The other morning I heard a news blurb on the radio about a gas station where they had accidentally bumped the decimal point over on the pumps, and were thus selling gasoline for 31 cents per gallon. It seems that this happened over the course of an hour and a half before they realized what was happening and switched off the pumps.
What really struck me was the moment when the woman on the radio made a comment along the lines of, “Man, why doesn’t something like that happen to me?”
Why does this bother me? Because for a full ninety minutes, every customer at that gas station stole gasoline*. If the price sign says $3.19 but the machine only charges you a tenth of that, that’s a glitch in the machine, not a fire sale. Any person with half a grain of morality would have known this, and said something to the guy running the station.
When I was growing up one of the common stories they told children was about how “Honest Abe” Lincoln once walked a mile to return a single penny to a shopkeeper who had given him too much in change. The point of the story was that, even though it was only a penny, (although a penny was worth a lot more back then…), it wasn’t Abe’s penny — it properly and morally belonged to the shopkeeper.
I remember back when I was just out of college and working at a bookstore, when at the end of the day one of the registers was short twenty dollars. We quickly figured out that a particular employee must have counted out one too many bills when giving a customer change for a hundred — this being determined by the employee remembering and thus suspecting the particular transaction, and the manager remembering an odd incident when he overheard that same customer say something like “What a nice gift!” as she counted her change leaving the store.

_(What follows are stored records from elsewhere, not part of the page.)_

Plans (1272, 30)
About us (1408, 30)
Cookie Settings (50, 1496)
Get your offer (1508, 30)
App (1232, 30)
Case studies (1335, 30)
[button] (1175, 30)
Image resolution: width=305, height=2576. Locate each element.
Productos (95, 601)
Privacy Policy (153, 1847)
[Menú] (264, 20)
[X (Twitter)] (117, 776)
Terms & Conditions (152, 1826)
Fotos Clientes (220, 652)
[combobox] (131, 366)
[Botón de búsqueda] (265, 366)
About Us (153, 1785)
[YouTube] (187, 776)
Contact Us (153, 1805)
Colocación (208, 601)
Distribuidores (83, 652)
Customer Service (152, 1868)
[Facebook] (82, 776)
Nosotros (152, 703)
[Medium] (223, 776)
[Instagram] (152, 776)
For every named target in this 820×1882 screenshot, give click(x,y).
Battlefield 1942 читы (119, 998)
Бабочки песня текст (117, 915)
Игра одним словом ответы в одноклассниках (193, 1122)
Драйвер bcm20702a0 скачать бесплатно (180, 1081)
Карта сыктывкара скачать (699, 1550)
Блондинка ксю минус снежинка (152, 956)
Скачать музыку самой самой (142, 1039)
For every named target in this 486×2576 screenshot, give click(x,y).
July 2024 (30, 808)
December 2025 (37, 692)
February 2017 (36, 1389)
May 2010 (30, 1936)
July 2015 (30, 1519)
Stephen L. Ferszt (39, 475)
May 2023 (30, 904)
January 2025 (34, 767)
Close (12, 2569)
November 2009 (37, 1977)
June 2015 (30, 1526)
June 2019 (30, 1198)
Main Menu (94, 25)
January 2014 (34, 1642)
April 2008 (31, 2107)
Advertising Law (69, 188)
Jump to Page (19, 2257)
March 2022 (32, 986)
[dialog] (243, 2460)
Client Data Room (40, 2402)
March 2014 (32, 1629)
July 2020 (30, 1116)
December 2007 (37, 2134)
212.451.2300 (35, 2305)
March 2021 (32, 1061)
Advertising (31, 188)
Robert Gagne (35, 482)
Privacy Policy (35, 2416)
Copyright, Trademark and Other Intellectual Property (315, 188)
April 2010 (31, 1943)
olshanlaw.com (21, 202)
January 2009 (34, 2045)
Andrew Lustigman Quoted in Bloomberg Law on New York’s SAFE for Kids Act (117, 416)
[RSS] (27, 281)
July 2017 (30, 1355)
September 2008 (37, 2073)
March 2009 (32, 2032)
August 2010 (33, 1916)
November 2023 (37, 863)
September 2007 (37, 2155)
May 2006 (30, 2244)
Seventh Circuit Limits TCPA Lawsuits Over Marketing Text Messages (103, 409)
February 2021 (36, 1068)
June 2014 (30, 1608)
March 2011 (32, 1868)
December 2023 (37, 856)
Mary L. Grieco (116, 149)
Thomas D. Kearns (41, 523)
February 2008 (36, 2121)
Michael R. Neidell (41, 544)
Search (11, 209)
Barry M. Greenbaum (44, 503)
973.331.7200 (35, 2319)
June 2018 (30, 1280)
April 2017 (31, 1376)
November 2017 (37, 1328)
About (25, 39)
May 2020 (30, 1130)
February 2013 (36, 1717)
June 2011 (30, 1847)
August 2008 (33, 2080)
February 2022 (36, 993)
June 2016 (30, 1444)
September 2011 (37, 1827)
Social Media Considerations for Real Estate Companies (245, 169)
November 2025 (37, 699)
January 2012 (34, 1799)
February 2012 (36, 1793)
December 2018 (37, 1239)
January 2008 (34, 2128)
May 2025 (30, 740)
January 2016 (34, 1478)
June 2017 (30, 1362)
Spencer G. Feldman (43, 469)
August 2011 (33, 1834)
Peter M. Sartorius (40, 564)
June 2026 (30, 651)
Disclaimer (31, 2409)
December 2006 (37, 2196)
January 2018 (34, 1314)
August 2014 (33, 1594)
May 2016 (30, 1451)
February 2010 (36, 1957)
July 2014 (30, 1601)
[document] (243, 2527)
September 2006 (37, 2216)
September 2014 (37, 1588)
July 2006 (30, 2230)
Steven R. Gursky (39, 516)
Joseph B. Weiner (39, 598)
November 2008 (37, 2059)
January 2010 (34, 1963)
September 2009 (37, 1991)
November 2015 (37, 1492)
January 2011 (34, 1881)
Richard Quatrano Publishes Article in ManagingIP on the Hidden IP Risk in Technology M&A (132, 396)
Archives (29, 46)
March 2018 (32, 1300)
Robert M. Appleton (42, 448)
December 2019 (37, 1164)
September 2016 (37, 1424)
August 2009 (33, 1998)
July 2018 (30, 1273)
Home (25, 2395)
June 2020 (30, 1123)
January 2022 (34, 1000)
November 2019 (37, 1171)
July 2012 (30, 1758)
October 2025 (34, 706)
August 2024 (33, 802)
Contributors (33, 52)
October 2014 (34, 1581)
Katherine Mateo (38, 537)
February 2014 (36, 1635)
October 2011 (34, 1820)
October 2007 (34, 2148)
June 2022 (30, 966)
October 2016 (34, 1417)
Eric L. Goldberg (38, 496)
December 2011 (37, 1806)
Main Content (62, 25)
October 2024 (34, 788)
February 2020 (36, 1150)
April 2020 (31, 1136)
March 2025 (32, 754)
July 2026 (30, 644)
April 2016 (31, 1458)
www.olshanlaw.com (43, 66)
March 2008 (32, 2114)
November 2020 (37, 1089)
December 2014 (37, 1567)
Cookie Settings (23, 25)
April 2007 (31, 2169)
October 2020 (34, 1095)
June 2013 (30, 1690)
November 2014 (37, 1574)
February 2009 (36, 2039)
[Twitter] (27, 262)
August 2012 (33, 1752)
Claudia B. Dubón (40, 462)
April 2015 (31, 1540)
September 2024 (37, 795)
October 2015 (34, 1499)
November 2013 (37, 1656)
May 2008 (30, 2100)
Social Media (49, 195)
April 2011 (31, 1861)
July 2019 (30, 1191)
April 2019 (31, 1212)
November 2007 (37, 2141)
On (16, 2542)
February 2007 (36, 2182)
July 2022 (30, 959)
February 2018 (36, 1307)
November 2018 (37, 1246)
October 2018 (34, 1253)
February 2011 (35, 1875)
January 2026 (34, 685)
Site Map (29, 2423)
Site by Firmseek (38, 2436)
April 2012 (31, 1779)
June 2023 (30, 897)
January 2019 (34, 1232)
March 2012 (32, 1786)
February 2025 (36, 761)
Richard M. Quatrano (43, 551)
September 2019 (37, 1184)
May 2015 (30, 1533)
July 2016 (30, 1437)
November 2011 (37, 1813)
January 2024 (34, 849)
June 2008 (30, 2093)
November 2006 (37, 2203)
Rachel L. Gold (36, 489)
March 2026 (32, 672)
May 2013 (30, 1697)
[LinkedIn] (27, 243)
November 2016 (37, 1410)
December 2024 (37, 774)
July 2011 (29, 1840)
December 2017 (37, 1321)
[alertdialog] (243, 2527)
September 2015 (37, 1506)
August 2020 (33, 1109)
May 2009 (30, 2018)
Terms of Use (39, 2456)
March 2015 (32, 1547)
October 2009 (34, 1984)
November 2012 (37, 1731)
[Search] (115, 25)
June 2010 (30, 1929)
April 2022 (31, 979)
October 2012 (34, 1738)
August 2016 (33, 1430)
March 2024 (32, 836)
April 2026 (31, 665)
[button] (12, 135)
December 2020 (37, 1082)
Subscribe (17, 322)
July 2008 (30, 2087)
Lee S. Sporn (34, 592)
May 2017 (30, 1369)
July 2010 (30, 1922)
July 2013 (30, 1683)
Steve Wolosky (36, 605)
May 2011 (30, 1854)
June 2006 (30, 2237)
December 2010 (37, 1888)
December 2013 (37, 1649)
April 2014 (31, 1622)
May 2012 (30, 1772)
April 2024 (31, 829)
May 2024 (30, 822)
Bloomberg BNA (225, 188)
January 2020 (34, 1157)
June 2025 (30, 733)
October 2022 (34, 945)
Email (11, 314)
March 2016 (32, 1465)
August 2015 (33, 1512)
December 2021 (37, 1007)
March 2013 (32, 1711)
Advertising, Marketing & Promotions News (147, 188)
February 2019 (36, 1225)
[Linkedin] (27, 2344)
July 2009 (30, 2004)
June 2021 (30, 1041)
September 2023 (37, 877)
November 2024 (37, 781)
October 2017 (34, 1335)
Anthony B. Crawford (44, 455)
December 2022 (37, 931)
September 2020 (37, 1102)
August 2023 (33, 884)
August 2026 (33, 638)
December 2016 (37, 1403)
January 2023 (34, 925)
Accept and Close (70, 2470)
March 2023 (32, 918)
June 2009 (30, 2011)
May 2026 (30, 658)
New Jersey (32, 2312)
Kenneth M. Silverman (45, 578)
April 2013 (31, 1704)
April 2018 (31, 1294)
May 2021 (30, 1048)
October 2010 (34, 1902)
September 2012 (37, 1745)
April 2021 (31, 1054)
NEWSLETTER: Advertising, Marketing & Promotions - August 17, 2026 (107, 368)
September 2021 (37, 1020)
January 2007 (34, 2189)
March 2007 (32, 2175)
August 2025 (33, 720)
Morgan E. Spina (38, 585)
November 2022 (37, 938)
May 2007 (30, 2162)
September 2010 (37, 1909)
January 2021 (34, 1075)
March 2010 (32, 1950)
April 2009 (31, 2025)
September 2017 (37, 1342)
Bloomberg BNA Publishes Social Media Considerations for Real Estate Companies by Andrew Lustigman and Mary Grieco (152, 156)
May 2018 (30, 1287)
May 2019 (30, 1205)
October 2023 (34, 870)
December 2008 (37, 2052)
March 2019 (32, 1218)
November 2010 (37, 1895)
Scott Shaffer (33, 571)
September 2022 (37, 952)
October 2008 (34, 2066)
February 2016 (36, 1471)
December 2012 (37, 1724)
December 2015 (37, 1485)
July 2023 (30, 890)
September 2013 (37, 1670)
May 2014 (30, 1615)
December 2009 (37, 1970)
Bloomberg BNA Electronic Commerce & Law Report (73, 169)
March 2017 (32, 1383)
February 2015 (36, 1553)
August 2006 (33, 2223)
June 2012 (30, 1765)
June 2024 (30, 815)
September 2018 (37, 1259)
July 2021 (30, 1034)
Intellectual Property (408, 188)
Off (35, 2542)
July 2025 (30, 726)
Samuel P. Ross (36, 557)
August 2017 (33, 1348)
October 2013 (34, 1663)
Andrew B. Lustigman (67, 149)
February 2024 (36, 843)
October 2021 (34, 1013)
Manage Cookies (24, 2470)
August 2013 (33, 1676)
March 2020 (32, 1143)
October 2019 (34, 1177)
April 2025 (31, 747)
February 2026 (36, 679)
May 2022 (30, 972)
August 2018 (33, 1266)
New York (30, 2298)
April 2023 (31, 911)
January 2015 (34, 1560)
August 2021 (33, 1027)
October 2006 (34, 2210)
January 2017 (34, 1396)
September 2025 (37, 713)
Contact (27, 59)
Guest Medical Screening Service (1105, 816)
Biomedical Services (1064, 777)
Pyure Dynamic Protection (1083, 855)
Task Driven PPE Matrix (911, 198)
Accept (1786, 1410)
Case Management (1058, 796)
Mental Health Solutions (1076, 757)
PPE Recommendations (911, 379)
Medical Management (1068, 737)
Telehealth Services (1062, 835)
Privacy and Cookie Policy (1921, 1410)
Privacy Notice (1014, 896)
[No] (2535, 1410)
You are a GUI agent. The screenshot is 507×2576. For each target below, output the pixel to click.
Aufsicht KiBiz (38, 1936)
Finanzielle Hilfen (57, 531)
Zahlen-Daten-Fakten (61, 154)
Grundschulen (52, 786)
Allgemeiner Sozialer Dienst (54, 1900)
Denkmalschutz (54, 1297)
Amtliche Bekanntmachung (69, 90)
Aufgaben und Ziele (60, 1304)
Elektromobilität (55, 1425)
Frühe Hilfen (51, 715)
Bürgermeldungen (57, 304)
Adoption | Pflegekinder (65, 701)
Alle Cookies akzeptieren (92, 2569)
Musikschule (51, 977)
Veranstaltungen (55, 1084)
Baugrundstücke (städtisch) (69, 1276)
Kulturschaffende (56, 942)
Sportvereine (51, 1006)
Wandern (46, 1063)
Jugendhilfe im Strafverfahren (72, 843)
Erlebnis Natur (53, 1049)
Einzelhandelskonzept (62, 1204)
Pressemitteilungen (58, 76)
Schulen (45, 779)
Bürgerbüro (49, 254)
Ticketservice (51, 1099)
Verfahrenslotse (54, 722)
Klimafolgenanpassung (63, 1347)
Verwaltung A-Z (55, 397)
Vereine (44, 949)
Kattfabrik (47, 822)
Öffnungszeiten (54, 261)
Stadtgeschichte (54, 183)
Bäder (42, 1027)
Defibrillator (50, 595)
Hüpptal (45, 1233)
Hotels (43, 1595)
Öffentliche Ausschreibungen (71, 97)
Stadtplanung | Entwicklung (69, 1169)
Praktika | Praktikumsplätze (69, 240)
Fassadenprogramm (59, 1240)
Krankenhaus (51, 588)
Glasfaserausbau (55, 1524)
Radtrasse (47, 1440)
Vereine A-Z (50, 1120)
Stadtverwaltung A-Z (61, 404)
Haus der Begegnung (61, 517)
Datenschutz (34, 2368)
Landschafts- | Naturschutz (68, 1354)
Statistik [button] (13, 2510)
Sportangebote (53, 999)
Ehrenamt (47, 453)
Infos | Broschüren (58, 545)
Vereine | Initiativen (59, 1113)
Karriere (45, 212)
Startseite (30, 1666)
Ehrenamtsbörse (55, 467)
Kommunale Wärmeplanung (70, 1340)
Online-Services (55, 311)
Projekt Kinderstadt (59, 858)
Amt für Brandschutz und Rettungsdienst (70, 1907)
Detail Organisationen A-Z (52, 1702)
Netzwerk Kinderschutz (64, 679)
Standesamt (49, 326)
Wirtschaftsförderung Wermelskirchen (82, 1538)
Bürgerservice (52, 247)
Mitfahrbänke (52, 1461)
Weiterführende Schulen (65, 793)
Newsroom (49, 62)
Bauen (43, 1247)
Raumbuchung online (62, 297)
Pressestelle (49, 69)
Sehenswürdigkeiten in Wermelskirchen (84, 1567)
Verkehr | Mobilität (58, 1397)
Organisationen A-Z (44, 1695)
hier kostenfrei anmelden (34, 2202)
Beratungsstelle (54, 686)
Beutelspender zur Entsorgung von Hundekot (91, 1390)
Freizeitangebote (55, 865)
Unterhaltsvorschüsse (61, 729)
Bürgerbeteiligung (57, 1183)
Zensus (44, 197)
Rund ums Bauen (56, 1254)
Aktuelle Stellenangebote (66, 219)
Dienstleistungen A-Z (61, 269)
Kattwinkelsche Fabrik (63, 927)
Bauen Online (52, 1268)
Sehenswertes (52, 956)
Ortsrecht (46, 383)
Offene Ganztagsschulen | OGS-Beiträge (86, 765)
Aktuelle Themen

The employee didn’t get into much trouble — it was an honest mistake; but the customer clearly knew that she had been handed too much money, and for all she knew he could have been fired for it. But hey, twenty bucks, man.
Do young people ever learn about “Honest Abe” anymore? How about Washington and the cherry tree? Were those stories literally true? Probably not; they were moral lessons, not history lessons. Today instead we have the Clinton legacy: “If you don’t get caught, you haven’t done anything wrong.”
That word I keep using that nobody seems to comprehend? “Integrity”.
* …with the exception of those few customers who perhaps didn’t so much as glance at the price on the pump.